--- start SELECTED TEXT ---

Emerging vulnerabilities underscore the argument for creating a safer Internet for everyone including domain owners by using HTTPS Everywhere, as called for by Google in 2014. The HTTPoxy vulnerability sends us yet another signal to use HTTPS Everywhere, including internal sites.

Although secure servers are not susceptible to the HTTPoxy vulnerability, administrators should check their unprotected servers. The vulnerability is for server-side web applications, so if you’re not deploying code, you don’t need to worry.

HTTPoxy causes server vulnerability under the following conditions:

  • Code running under a CGI-like context, where HTTP_PROXY becomes a real or emulated environment variable
  • An HTTP client that trusts HTTP_PROXY, and configures it as the proxy
  • That client, used within a request handler, making an HTTP (as opposed to HTTPS) request

Vulnerable servers may allow an attacker to:

  • Proxy the outgoing HTTP requests made by the web application
  • Direct the server to open outgoing connections to an address and port of their choosing
  • Tie up server resources by forcing the vulnerable software to use a malicious proxy

So what to do? The Sophos Naked Security blog recommends the following:

  • Use your web server to strip out Proxy: headers. They’re redundant at best, because there’s no defined use for headers with this name, so you may as well throw them out. The HTTPoxy website has examples on how to do this with various web servers.

--- end SELECTED TEXT ---
--- start RECORDS SHOWN ---

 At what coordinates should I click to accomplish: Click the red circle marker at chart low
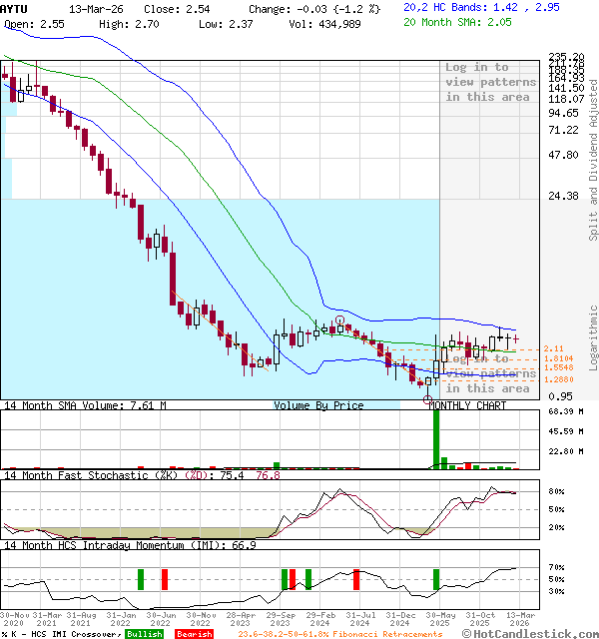click(x=429, y=400)
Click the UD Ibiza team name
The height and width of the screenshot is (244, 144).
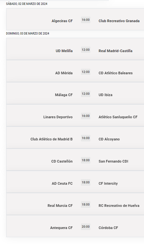point(105,95)
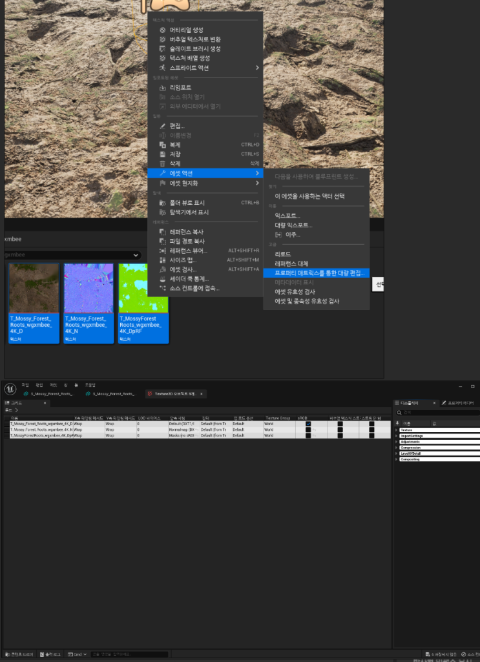The width and height of the screenshot is (480, 662).
Task: Select 레퍼런스 대체 from the submenu
Action: point(291,264)
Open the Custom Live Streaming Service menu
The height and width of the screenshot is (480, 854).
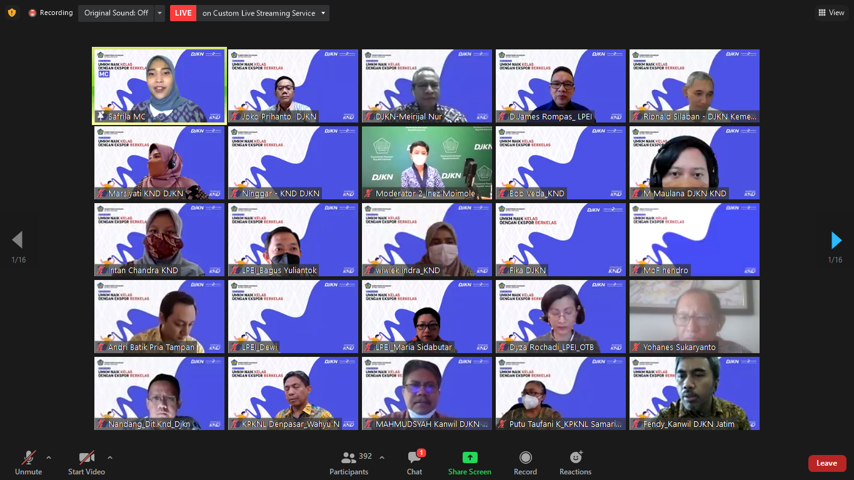coord(264,13)
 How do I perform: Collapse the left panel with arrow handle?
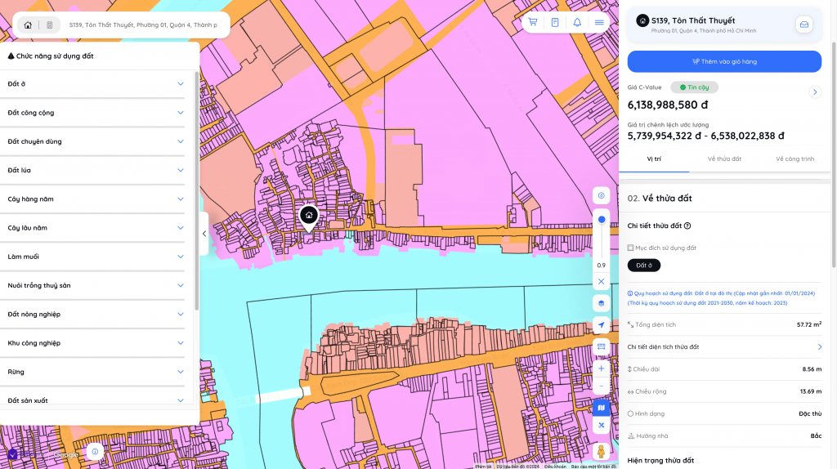(x=204, y=234)
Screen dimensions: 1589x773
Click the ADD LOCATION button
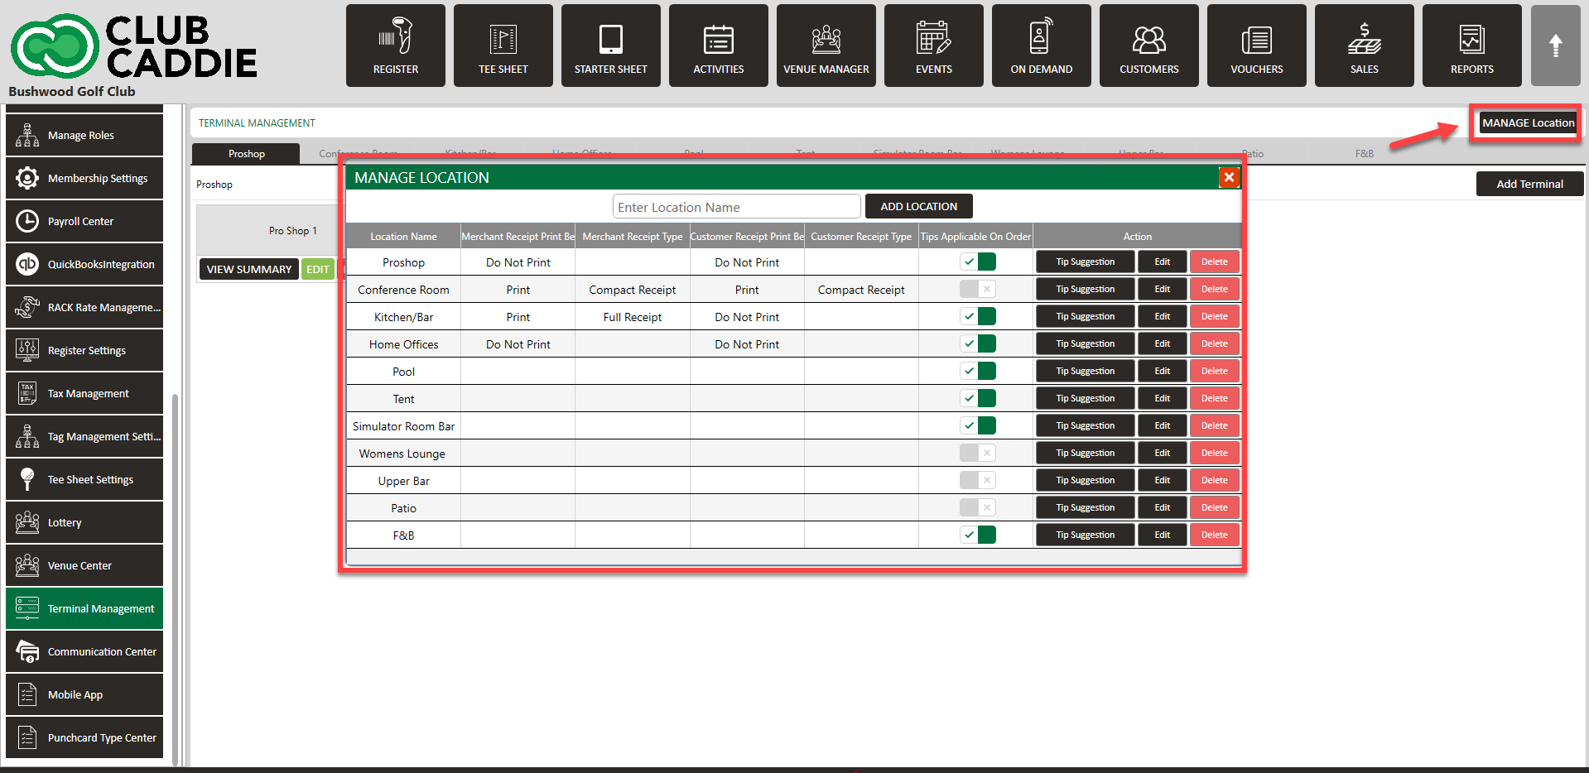coord(918,207)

--- end RECORDS SHOWN ---

### PROBLEM SET:
[a] List each condition that the passage on the HTTPoxy vulnerability gives as necessary for a server to become vulnerable.
[b] According to the passage on the HTTPoxy vulnerability, which blog recommends stripping out Proxy: headers?
[c] Continue the passage on the HTTPoxy vulnerability from where it ends.

### EXERCISE RESULTS:
[a]
- Code running under a CGI-like context, where HTTP_PROXY becomes a real or emulated environment variable
- An HTTP client that trusts HTTP_PROXY and configures it as the proxy
- That client, used within a request handler, making an HTTP (as opposed to HTTPS) request

[b] The Sophos Naked Security blog.

[c]
  • Check for patches if you use vulnerable CGI configurations.
  • Switch to HTTPS everywhere, inside and out. Generally speaking, the environment variable HTTP_PROXY has no effect on HTTPS connections. You’ll also be contributing to a less leaky Internet: the sort of online altruism that benefits everyone, including you.
  • Consider blocking outbound requests from your web and CGI servers. If your servers need to go off-site, consider isolating your processes from the Internet by default, and then allow them to be listed only for the external content you expect them to need.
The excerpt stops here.